1 Reply Latest reply on Jan 18, 2005 9:54 PM by Scott Stark

    EJBContext.getCallerPrinciple().getName() returns anonymous

    tom acland Newbie

      I was trying out my app on JBoss 4.x today with mostly good results. I have had it working on various versions of 3.x but experienced a problem with calls to getCallerPrinciple() in both the 4.0.0 and 4.0.1 releases.

      I'm using a run-as element in the struts servlet configuration in web.xml ...

      <servlet>
       ...
       <run-as>
       <description>
       The servlet must run in the internal role.
       </description>
       <role-name>internal</role-name>
       </run-as>
       ...
      </servlet>


      ... and an entry in ejb-jar.xml to restrict access to all methods on my stateless session beans (facades) ...

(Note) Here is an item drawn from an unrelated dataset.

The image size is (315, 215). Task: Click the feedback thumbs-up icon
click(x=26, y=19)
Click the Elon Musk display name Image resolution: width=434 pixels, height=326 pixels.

       <method-permission >
       <description><![CDATA[description not supported yet by ejbdoclet]]></description>
       <role-name>internal</role-name>
       <role-name>cms</role-name>
       <method >
       <description><![CDATA[description not supported yet by ejbdoclet]]></description>
       <ejb-name>MetadataManager</ejb-name>
       <method-name>*</method-name>
       </method>
       </method-permission>


      On a couple of business methods on the session beans I need to call EJBContext.getCallerPrinciple().getName() to carry out different transactions depending on who's doing the asking. In v. 3.x this is all fine. In 4.x, I get "anymous" back. Removing the run-as entry in web.xml fixes the problem. What's particularly unintuitive about this is that there are no security exceptions thrown so it looks as if the container recognises the servlet as having the necessary permissions. Also, the entry in my login-config.xml specifies the user "nobody" as the unauthenticated principle name...

      <module-option name="unauthenticatedIdentity">nobody</module-option>


      It is almost as if the run-as directive is causing the caller's principle to be "masked".

      Here is the complete snippet from login-config.xml...

      
       <application-policy name = "alertingservice">
       <authentication>
       <login-module code="org.jboss.security.auth.spi.DatabaseServerLoginModule" flag="required">
       <module-option name="dsJndiName">java:/DefaultDS</module-option>
       <module-option name="unauthenticatedIdentity">nobody</module-option>
       <module-option name="principalsQuery">
       select password from XUser where username=?
       </module-option>
       <module-option name="rolesQuery">
       select r.name, 'Roles' from role_users_user_roles ru, role r, xuser u
       where ru.user=u.id and ru.role=r.id and u.username = ?
       </module-option>
       <module-option name="hashAlgorithm">MD5</module-option>
       <module-option name="hashEncoding">base64</module-option>
       </login-module>
       </authentication>
       </application-policy>


      I can work around this issue but I was surprised by it - does it look familiar/explicable to anyone else? Would anyone like more info?

      Tom

        • 1. Re: EJBContext.getCallerPrinciple().getName() returns anonym
          Scott Stark Master

          4.0.x extended the notion of run-as to support an explicit principal to use as the run-as principal. If its not specified it defaults to anonymous. If you want nobody to show up as the run-as principal name then you would add a security-identity element to the jboss.xml:

          ...
           <session>
           <ejb-name>SomeSession</ejb-name>
          ...
           <security-identity>
           <run-as-principal>nobody</run-as-principal>
           </security-identity>
          ...
          


          It looks like we did not add support for this to the jboss-web.xml descriptor that that is a bug.

          A run-as principal in 4.0.x can also have more than one role rather than just the run-as value by using a security-role element in the jboss.xml/jboss-web.xml descriptor:

          ...
           <assembly-descriptor>
           <security-role>
           <role-name>ProjectAdmin</role-name>
           <principal-name>RunAsWithRolesMDBPrincipal</principal-name>
           </security-role>
           <security-role>
           <role-name>CreateFolder</role-name>
           <principal-name>RunAsWithRolesMDBPrincipal</principal-name>
           </security-role>
           <security-role>
           <role-name>DeleteFolder</role-name>
           <principal-name>RunAsWithRolesMDBPrincipal</principal-name>
           </security-role>
           </assembly-descriptor>
          


          These are assigned in addition to the run-as value from the ejb-jar.xml/web.xml descriptor.